Believe it or not, I think there is very good reason as to why “Springtime for Hitler” is successful within the world of “The Producers.” In the Broadway adaptation, Bloom and Bialystock share a musical number called “Where Did We Go Right?”. I think that I can adequately explain exactly what went “right” about “Springtime for Hitler.” Here’s a look at some of the lyrics to get us started:
We searched Broadway on and off
For singers with a cough
We had tryouts and auditions by the score
And to trip the light fantastic
We picked dancers who were spastic
If anyone jetted, we jetted them out the doorThey shouted hooray for that sausage on display
Where did we go right?
Our leading man was so gay he nearly flew away
Where did we go right?
A show so easy to despise
Now it’s up for the Pulitzer prize
Oh, where, oh, where, tell us
Where did we go right?
In “The Producers,” the lead characters are attempting to craft a genuinely bad play, which should be a fairly simple task in theory. So, the question is: how did Bialystock and Bloom stumble into the elusive realm of the “good-bad” aesthetic? First off, it helps to understand the accepted contributing factors to “good-bad” status.

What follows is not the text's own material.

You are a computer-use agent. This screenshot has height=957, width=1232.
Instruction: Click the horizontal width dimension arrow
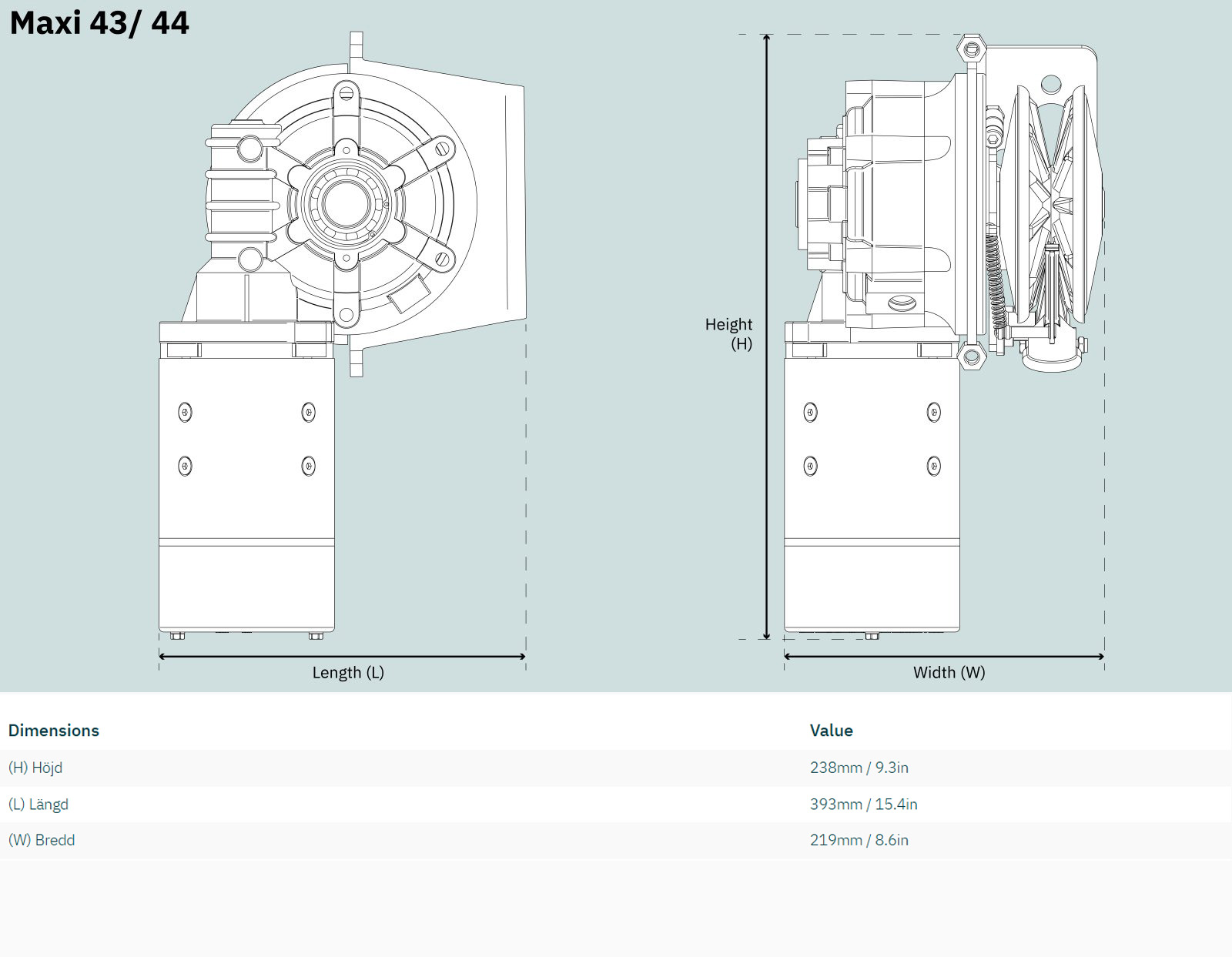[944, 657]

It has been alleged that one cannot intentionally create a “good-bad” feature, because one of the most widely accepted requirements for the pseudo-genre is a healthy degree of earnestness. Basically, in order for a movie or play to be “good-bad,” it needs to have honest and genuine effort thrown into it by at least a healthy number of the cast and crew. Thus, trying to intentionally capture the “good-bad” aesthetic is impossible (or is it?).
I believe that “The Producers” actually stumbled across a fascinating way to intentionally create a good-bad work, even though that isn’t what Bialystock and Bloom set out to do in the movie. As mentioned previously, earnestness is absolutely key to the good-bad aesthetic. In most cases, an attempt to create something awful will lose that all-important creative honesty. However, the plot of “The Producers” skirts around this roadblock: the only two characters who are in on the plan are the eponymous producers, who are not part of the hands-on creative team. Their influence on the play is limited to the assembling of the pieces: they are shown selecting the director, the script, and the cast, for instance. That means that the creative team of “Springtime for Hitler” is unaware of the dishonest motivations of the production, and are therefore earnest in their efforts with the play.
While earnestness is a major key in creating a good-bad feature, there is more to the success of “Springtime for Hitler” than that alone. After all, earnestness is essentially atmospheric, and doesn’t guarantee entertainment value. For that all important entertainment value, most good-bad movies rely on the actors. Sometimes this is achieved by over-the-top performances (like Nicolas Cage’s in “Vampire’s Kiss” and “The Wicker Man”), other times it may come from astounding underacting (as is found in “Birdemic”). Or, best of all, the acting can provide a peculiar mix of the two, as was the case in “The Room,” which features a cavalcade of simultaneously emotional, intense, and completely vapid performances.
The cast of “Springtime for Hitler” is one of the few things that significantly varies between the initial film version of “The Producers” and the later musical adaptation. They both function more or less the same way and lead to the same ultimate result, but the differences are worth pointing out.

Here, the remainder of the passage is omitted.